--- START OF Provided data ---
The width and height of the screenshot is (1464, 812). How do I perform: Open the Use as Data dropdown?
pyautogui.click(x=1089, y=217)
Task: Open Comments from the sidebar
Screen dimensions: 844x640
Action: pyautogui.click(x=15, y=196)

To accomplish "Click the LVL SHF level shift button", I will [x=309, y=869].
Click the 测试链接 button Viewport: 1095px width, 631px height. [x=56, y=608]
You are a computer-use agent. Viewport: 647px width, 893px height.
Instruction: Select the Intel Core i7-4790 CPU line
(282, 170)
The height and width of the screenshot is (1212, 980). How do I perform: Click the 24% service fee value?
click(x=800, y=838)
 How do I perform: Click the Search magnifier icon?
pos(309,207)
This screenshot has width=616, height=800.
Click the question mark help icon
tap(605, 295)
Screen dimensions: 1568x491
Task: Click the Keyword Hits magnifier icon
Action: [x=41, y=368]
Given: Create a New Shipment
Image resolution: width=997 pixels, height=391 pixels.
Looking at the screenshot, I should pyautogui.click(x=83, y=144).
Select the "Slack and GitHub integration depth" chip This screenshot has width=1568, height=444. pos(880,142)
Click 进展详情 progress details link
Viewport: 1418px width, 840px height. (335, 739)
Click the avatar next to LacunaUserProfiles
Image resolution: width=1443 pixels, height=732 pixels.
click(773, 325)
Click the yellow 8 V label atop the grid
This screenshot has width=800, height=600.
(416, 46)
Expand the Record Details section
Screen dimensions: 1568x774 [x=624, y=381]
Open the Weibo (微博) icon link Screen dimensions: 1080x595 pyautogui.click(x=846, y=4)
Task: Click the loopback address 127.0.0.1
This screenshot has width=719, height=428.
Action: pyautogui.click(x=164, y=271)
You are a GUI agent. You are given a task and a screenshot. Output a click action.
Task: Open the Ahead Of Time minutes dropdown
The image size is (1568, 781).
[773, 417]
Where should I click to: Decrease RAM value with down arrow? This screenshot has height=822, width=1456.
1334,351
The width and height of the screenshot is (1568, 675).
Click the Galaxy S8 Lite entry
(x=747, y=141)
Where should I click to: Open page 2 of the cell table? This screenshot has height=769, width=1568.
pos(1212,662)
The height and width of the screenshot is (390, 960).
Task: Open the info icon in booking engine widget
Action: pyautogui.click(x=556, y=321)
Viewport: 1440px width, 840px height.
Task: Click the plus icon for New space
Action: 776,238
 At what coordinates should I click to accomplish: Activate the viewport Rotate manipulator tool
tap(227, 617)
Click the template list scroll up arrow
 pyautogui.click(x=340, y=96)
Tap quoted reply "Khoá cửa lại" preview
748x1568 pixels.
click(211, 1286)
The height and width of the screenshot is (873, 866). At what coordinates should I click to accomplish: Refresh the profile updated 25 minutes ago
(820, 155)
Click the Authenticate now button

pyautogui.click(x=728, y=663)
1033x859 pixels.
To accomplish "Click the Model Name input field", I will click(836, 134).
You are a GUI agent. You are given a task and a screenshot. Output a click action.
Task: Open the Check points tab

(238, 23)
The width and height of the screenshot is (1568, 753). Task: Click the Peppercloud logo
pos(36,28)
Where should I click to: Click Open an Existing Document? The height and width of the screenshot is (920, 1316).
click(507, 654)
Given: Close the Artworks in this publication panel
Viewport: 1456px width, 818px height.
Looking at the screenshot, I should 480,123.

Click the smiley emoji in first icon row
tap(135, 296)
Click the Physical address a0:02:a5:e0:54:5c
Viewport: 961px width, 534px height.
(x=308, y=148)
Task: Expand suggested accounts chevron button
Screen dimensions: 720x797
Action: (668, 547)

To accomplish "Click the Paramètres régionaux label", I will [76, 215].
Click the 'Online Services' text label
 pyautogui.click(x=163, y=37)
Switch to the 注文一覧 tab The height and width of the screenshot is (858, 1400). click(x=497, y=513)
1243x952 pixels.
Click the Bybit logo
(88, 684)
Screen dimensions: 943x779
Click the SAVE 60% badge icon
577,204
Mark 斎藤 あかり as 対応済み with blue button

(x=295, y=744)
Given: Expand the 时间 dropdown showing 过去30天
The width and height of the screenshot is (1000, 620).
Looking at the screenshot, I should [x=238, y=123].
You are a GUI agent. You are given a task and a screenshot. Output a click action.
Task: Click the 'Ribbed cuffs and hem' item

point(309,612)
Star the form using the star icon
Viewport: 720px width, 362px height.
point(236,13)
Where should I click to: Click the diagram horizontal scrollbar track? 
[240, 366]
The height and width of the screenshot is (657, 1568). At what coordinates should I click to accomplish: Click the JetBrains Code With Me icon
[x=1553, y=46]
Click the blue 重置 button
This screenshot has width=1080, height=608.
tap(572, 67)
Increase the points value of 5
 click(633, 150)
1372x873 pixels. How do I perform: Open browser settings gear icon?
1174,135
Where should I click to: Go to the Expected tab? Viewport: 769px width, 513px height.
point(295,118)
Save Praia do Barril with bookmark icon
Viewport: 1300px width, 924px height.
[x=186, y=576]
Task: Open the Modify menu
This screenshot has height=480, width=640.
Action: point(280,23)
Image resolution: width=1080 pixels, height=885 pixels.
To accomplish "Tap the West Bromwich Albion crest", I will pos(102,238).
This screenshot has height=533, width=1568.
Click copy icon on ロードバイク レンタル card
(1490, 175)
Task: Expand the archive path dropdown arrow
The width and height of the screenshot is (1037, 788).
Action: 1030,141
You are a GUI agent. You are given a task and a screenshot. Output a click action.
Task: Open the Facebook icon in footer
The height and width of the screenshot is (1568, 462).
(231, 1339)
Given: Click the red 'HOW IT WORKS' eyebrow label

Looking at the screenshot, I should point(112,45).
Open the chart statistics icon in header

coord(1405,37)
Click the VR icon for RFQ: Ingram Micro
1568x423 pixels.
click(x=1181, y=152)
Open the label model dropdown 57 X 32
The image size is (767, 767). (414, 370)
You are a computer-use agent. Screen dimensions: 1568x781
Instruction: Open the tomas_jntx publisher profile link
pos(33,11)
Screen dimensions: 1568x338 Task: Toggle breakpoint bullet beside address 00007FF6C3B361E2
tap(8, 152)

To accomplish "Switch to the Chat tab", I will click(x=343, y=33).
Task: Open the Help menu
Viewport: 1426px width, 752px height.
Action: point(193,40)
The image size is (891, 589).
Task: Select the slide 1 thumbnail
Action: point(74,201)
--- END OF Provided data ---
* Instructions for the task *
Copy every row above verbatim, character for character, preserving line breaks and blank lines.

* Exercise result *
The width and height of the screenshot is (1464, 812). How do I perform: Open the Use as Data dropdown?
pyautogui.click(x=1089, y=217)
Task: Open Comments from the sidebar
Screen dimensions: 844x640
Action: pyautogui.click(x=15, y=196)

To accomplish "Click the LVL SHF level shift button", I will [x=309, y=869].
Click the 测试链接 button Viewport: 1095px width, 631px height. [x=56, y=608]
You are a computer-use agent. Viewport: 647px width, 893px height.
Instruction: Select the Intel Core i7-4790 CPU line
(282, 170)
The height and width of the screenshot is (1212, 980). How do I perform: Click the 24% service fee value?
click(x=800, y=838)
 How do I perform: Click the Search magnifier icon?
pos(309,207)
This screenshot has width=616, height=800.
Click the question mark help icon
tap(605, 295)
Screen dimensions: 1568x491
Task: Click the Keyword Hits magnifier icon
Action: [x=41, y=368]
Given: Create a New Shipment
Image resolution: width=997 pixels, height=391 pixels.
Looking at the screenshot, I should pyautogui.click(x=83, y=144).
Select the "Slack and GitHub integration depth" chip This screenshot has width=1568, height=444. pos(880,142)
Click 进展详情 progress details link
Viewport: 1418px width, 840px height. (335, 739)
Click the avatar next to LacunaUserProfiles
Image resolution: width=1443 pixels, height=732 pixels.
click(773, 325)
Click the yellow 8 V label atop the grid
This screenshot has width=800, height=600.
(416, 46)
Expand the Record Details section
Screen dimensions: 1568x774 [x=624, y=381]
Open the Weibo (微博) icon link Screen dimensions: 1080x595 pyautogui.click(x=846, y=4)
Task: Click the loopback address 127.0.0.1
This screenshot has width=719, height=428.
Action: pyautogui.click(x=164, y=271)
You are a GUI agent. You are given a task and a screenshot. Output a click action.
Task: Open the Ahead Of Time minutes dropdown
The image size is (1568, 781).
[773, 417]
Where should I click to: Decrease RAM value with down arrow? This screenshot has height=822, width=1456.
1334,351
The width and height of the screenshot is (1568, 675).
Click the Galaxy S8 Lite entry
(x=747, y=141)
Where should I click to: Open page 2 of the cell table? This screenshot has height=769, width=1568.
pos(1212,662)
The height and width of the screenshot is (390, 960).
Task: Open the info icon in booking engine widget
Action: pyautogui.click(x=556, y=321)
Viewport: 1440px width, 840px height.
Task: Click the plus icon for New space
Action: 776,238
 At what coordinates should I click to accomplish: Activate the viewport Rotate manipulator tool
tap(227, 617)
Click the template list scroll up arrow
 pyautogui.click(x=340, y=96)
Tap quoted reply "Khoá cửa lại" preview
748x1568 pixels.
click(211, 1286)
The height and width of the screenshot is (873, 866). At what coordinates should I click to accomplish: Refresh the profile updated 25 minutes ago
(820, 155)
Click the Authenticate now button

pyautogui.click(x=728, y=663)
1033x859 pixels.
To accomplish "Click the Model Name input field", I will click(836, 134).
You are a GUI agent. You are given a task and a screenshot. Output a click action.
Task: Open the Check points tab

(238, 23)
The width and height of the screenshot is (1568, 753). Task: Click the Peppercloud logo
pos(36,28)
Where should I click to: Click Open an Existing Document? The height and width of the screenshot is (920, 1316).
click(507, 654)
Given: Close the Artworks in this publication panel
Viewport: 1456px width, 818px height.
Looking at the screenshot, I should 480,123.

Click the smiley emoji in first icon row
tap(135, 296)
Click the Physical address a0:02:a5:e0:54:5c
Viewport: 961px width, 534px height.
(x=308, y=148)
Task: Expand suggested accounts chevron button
Screen dimensions: 720x797
Action: (668, 547)

To accomplish "Click the Paramètres régionaux label", I will [76, 215].
Click the 'Online Services' text label
 pyautogui.click(x=163, y=37)
Switch to the 注文一覧 tab The height and width of the screenshot is (858, 1400). click(x=497, y=513)
1243x952 pixels.
Click the Bybit logo
(88, 684)
Screen dimensions: 943x779
Click the SAVE 60% badge icon
577,204
Mark 斎藤 あかり as 対応済み with blue button

(x=295, y=744)
Given: Expand the 时间 dropdown showing 过去30天
The width and height of the screenshot is (1000, 620).
Looking at the screenshot, I should [x=238, y=123].
You are a GUI agent. You are given a task and a screenshot. Output a click action.
Task: Click the 'Ribbed cuffs and hem' item

point(309,612)
Star the form using the star icon
Viewport: 720px width, 362px height.
point(236,13)
Where should I click to: Click the diagram horizontal scrollbar track? 
[240, 366]
The height and width of the screenshot is (657, 1568). At what coordinates should I click to accomplish: Click the JetBrains Code With Me icon
[x=1553, y=46]
Click the blue 重置 button
This screenshot has width=1080, height=608.
tap(572, 67)
Increase the points value of 5
 click(633, 150)
1372x873 pixels. How do I perform: Open browser settings gear icon?
1174,135
Where should I click to: Go to the Expected tab? Viewport: 769px width, 513px height.
point(295,118)
Save Praia do Barril with bookmark icon
Viewport: 1300px width, 924px height.
[x=186, y=576]
Task: Open the Modify menu
This screenshot has height=480, width=640.
Action: point(280,23)
Image resolution: width=1080 pixels, height=885 pixels.
To accomplish "Tap the West Bromwich Albion crest", I will pos(102,238).
This screenshot has height=533, width=1568.
Click copy icon on ロードバイク レンタル card
(1490, 175)
Task: Expand the archive path dropdown arrow
The width and height of the screenshot is (1037, 788).
Action: 1030,141
You are a GUI agent. You are given a task and a screenshot. Output a click action.
Task: Open the Facebook icon in footer
The height and width of the screenshot is (1568, 462).
(231, 1339)
Given: Click the red 'HOW IT WORKS' eyebrow label

Looking at the screenshot, I should point(112,45).
Open the chart statistics icon in header

coord(1405,37)
Click the VR icon for RFQ: Ingram Micro
1568x423 pixels.
click(x=1181, y=152)
Open the label model dropdown 57 X 32
The image size is (767, 767). (414, 370)
You are a computer-use agent. Screen dimensions: 1568x781
Instruction: Open the tomas_jntx publisher profile link
pos(33,11)
Screen dimensions: 1568x338 Task: Toggle breakpoint bullet beside address 00007FF6C3B361E2
tap(8, 152)

To accomplish "Switch to the Chat tab", I will click(x=343, y=33).
Task: Open the Help menu
Viewport: 1426px width, 752px height.
Action: point(193,40)
The image size is (891, 589).
Task: Select the slide 1 thumbnail
Action: point(74,201)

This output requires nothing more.